Work to be completed
Count the lines below containing "track"; state the number only.

Material supplied
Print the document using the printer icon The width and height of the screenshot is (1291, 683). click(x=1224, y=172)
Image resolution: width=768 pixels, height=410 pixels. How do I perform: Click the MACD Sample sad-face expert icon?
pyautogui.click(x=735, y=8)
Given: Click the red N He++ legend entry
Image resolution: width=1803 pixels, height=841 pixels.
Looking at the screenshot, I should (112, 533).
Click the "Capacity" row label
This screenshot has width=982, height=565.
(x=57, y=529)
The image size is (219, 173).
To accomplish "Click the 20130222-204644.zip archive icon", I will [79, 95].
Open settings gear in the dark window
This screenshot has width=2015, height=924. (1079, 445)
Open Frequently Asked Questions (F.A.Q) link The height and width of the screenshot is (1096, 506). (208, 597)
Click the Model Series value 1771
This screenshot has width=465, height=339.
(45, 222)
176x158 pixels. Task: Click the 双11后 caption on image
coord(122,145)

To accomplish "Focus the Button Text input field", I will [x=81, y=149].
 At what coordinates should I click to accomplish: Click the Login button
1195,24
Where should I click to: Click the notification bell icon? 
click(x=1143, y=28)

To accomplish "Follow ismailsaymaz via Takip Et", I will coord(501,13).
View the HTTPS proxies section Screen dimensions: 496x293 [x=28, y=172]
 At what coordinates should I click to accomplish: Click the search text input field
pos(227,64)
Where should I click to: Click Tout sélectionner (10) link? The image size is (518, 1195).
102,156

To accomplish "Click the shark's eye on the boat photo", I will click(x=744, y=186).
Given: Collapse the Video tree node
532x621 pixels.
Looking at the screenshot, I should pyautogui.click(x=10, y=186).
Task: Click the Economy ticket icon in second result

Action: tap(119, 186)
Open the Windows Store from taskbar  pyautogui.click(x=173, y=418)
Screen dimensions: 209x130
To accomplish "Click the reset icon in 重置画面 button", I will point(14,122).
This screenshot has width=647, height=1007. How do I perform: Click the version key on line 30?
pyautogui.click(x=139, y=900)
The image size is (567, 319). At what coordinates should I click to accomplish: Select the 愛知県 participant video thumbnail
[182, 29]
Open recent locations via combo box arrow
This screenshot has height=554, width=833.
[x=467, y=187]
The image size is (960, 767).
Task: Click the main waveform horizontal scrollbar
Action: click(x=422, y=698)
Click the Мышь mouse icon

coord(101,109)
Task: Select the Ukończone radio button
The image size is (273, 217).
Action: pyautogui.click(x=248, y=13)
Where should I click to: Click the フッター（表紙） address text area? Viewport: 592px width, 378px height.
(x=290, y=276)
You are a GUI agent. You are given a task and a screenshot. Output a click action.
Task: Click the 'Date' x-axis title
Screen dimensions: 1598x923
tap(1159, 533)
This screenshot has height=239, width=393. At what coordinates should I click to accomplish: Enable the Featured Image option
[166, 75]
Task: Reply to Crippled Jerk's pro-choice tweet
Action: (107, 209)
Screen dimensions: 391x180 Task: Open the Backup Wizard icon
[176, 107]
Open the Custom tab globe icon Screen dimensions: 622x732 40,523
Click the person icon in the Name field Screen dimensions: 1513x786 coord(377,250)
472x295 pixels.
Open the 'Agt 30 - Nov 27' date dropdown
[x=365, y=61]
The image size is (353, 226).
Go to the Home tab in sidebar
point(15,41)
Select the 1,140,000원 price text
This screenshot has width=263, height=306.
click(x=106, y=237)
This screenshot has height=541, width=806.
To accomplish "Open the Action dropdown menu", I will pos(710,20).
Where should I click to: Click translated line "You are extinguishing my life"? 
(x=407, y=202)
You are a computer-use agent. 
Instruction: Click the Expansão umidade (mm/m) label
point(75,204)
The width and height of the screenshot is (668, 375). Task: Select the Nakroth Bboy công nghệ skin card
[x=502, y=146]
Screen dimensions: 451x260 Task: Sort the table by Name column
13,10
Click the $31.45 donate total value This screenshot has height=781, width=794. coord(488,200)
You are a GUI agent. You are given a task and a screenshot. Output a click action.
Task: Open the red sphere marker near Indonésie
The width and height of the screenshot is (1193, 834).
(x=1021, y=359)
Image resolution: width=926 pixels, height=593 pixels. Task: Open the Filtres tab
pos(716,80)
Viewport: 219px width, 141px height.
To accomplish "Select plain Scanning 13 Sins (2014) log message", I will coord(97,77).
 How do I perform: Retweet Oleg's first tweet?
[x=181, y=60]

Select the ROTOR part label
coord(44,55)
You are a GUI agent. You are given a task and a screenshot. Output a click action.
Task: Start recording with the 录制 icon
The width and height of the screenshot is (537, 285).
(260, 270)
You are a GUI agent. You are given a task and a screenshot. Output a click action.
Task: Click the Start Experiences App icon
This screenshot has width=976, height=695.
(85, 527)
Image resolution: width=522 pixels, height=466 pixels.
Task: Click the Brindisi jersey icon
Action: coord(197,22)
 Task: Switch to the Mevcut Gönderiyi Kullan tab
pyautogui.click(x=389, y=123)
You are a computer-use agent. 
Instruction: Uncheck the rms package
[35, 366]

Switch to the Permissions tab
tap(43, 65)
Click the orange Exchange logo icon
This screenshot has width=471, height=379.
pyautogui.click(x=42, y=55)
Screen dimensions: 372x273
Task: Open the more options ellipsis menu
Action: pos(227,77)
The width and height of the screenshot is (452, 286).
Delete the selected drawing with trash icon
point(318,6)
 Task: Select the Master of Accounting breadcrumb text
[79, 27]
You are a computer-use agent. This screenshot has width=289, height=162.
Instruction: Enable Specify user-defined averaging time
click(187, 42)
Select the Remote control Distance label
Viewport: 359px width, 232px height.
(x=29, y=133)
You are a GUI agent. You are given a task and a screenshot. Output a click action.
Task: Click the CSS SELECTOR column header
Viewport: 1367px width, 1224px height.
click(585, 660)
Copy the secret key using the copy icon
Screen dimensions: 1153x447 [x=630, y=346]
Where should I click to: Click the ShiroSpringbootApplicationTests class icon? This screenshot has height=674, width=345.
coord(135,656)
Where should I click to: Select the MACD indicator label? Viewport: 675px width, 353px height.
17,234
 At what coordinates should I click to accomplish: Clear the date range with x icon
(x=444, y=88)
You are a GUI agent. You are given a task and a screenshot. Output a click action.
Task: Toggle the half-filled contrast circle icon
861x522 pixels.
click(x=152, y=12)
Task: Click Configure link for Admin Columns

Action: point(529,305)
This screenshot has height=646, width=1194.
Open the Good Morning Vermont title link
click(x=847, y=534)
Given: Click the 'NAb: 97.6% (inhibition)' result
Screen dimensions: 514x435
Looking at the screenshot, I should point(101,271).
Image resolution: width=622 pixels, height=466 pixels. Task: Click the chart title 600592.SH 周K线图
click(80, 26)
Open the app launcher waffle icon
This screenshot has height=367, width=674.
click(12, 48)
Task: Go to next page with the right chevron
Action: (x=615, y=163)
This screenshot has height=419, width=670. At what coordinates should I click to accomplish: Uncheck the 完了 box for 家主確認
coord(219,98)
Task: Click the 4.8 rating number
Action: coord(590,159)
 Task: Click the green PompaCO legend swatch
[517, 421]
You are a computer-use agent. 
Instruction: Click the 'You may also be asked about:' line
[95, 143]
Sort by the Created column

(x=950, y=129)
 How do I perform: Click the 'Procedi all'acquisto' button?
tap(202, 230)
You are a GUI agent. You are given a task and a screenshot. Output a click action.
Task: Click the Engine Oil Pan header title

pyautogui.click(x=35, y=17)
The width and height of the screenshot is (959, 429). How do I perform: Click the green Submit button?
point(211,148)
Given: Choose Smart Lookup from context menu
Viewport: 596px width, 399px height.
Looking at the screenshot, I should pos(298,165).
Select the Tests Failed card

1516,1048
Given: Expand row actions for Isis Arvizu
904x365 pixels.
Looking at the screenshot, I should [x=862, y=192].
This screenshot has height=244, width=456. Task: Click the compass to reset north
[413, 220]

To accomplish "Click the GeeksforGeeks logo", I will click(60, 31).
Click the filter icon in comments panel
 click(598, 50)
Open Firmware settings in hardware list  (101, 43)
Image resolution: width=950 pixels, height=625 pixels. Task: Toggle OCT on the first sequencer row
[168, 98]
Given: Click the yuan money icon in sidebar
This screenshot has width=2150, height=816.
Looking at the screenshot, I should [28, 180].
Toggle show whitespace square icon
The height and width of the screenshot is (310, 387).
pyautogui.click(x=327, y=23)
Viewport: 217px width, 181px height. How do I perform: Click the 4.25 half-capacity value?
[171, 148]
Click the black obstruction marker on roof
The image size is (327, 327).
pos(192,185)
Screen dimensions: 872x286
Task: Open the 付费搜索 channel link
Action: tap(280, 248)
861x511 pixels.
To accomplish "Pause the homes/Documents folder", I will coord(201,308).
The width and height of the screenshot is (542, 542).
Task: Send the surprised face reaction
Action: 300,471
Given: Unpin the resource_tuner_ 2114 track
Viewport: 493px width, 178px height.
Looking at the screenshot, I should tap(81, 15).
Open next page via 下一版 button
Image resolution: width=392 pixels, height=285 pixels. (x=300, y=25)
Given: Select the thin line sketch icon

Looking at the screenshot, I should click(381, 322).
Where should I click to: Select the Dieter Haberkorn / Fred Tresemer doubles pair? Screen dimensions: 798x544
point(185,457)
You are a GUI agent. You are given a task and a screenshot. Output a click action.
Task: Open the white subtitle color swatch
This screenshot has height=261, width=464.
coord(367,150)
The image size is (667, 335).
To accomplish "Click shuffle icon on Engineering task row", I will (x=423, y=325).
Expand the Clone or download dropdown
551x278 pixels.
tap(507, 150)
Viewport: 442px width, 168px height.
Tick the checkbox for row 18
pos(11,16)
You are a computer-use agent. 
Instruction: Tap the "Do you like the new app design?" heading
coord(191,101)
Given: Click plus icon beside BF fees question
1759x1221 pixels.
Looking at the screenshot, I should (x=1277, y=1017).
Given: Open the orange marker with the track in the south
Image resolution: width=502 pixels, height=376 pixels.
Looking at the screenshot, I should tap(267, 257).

Solution to the problem
2